Investors have recently homed in on several issues at Uber, according to two people briefed on the conversations. Those include continued regulatory challenges around the world — most recently, transportation authorities said they would not extend Uber’s taxi license in London, one of its biggest markets — and ballooning expenditures.
Some investors have privately grumbled that Uber also paid too much for Careem, a Dubai-based ride-hailing and delivery company that Uber announced this spring it would acquire for $3.1 billion.
According to two people familiar with the matter, investors have also privately complained to Mr. Khosrowshahi about the expense of its Advanced Technologies Group, which develops self-driving vehicles. No decisions have been made about the unit, these people said, which has more than 1,000 full-time employees.
While Uber Eats has been a bright spot for revenue growth, the company has offered subsidies and free promotional offerings to gain new users, which has been expensive.

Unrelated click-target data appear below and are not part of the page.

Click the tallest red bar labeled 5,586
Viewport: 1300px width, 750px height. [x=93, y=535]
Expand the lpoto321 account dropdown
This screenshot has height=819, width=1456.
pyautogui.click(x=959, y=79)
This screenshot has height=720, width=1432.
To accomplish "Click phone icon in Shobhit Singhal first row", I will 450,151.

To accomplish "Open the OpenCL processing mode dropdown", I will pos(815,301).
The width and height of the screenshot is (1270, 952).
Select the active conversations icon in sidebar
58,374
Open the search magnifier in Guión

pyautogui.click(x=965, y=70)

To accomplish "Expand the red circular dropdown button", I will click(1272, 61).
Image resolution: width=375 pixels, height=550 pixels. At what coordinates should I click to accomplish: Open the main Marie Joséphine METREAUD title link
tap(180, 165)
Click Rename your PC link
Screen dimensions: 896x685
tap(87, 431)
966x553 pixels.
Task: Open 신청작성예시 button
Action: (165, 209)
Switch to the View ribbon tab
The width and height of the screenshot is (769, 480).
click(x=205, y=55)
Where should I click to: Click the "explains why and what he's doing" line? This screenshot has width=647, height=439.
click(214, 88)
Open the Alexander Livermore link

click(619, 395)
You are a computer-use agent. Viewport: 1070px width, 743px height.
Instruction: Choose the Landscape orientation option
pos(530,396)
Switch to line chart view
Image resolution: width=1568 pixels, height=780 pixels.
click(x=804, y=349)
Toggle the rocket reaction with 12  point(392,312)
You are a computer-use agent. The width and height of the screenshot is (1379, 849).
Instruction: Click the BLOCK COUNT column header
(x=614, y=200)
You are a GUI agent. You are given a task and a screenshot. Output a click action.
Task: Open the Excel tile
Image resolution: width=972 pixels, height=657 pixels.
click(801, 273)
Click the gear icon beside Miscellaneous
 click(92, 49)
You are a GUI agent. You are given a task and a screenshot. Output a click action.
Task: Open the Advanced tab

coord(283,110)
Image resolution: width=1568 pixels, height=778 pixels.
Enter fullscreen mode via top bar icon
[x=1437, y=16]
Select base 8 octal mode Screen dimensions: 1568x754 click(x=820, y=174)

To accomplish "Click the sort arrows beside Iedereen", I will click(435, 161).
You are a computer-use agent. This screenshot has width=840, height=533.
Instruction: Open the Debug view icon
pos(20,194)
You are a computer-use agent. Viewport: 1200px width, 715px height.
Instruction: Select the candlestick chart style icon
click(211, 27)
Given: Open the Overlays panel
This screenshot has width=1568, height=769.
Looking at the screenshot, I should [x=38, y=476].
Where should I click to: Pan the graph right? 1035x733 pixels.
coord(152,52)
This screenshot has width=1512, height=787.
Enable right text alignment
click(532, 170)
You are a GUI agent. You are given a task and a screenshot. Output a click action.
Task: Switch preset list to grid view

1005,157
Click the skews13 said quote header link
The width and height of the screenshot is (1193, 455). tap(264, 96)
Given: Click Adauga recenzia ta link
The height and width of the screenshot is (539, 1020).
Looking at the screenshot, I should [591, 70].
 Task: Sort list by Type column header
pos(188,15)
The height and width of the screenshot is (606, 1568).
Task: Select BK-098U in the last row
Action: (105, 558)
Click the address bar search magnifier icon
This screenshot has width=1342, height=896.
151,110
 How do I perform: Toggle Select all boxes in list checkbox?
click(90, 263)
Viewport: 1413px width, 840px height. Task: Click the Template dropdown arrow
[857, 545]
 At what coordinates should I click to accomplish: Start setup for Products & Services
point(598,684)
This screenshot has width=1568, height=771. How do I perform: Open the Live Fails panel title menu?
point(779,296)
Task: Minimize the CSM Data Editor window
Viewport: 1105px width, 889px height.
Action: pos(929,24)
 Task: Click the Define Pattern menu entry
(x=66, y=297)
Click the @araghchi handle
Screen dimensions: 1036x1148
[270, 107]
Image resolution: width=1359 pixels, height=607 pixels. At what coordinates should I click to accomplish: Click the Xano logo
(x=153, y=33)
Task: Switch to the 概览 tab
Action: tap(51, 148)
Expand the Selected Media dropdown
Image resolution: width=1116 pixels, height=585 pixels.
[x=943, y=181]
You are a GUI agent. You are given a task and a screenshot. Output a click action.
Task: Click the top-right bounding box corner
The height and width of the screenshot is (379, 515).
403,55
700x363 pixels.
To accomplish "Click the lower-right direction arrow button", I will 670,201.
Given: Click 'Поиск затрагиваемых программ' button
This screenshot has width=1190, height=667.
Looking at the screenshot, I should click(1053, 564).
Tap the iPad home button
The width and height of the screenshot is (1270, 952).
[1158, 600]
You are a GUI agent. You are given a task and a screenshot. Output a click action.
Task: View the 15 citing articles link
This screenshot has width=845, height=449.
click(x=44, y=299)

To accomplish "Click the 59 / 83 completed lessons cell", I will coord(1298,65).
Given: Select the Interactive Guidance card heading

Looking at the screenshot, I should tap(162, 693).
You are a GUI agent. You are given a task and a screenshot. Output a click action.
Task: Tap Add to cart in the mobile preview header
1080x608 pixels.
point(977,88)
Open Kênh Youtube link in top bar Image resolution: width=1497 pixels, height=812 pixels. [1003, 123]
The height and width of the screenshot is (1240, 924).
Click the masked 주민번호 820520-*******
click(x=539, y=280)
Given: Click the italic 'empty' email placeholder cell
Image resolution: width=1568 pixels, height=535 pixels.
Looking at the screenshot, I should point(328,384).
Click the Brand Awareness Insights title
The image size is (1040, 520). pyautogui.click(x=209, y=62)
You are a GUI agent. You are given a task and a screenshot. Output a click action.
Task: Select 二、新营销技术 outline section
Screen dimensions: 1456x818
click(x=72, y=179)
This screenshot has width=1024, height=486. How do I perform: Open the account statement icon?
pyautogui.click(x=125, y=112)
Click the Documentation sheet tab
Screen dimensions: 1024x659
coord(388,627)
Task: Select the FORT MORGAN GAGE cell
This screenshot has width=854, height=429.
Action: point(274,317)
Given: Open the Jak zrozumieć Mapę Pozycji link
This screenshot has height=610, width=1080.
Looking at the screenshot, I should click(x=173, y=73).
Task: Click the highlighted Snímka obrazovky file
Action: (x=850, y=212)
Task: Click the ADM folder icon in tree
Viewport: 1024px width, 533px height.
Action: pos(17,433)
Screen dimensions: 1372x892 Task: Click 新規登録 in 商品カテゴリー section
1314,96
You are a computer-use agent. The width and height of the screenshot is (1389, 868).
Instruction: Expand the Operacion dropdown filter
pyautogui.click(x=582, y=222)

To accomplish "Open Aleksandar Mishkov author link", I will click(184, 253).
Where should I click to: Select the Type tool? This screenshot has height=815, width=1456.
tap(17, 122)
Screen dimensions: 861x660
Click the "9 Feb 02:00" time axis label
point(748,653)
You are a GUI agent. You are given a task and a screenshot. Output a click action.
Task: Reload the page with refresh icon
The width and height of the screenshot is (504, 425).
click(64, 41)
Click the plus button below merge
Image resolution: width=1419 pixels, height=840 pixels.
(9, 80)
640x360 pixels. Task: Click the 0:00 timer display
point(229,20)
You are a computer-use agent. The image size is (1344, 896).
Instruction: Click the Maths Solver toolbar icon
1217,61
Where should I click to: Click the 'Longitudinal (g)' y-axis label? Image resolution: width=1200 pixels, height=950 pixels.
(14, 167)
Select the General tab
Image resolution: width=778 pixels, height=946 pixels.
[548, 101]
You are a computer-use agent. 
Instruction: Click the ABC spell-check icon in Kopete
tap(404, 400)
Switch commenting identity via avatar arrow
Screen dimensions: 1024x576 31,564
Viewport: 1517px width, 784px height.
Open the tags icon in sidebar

In a conference call with investors last month, Mr. Khosrowshahi said his plan for Uber Eats was to take first or second place in every city it operates.
“If we can’t make it to that level, we’ll look to dispose or we’ll get out of the market,” he said at the time.
In India particularly, Uber Eats has struggled to sign up restaurants, diners and delivery agents in a brutally competitive market where Zomato and other delivery start-ups like Swiggy are well established. Uber has had to offer heavy incentives to lure customers there.
In September, Uber also announced that it was pulling its Eats business out of South Korea, where the company faced stiff competition from local start-ups.
Mr. Khosrowshahi has previously retreated in ride-hailing in Southeast Asia, where the company faces difficulties competing. In 2017, under then-chief executive Travis Kalanick, Uber pulled out of China, where the company was burning billions of dollars. That same year, Uber largely withdrew from Russia.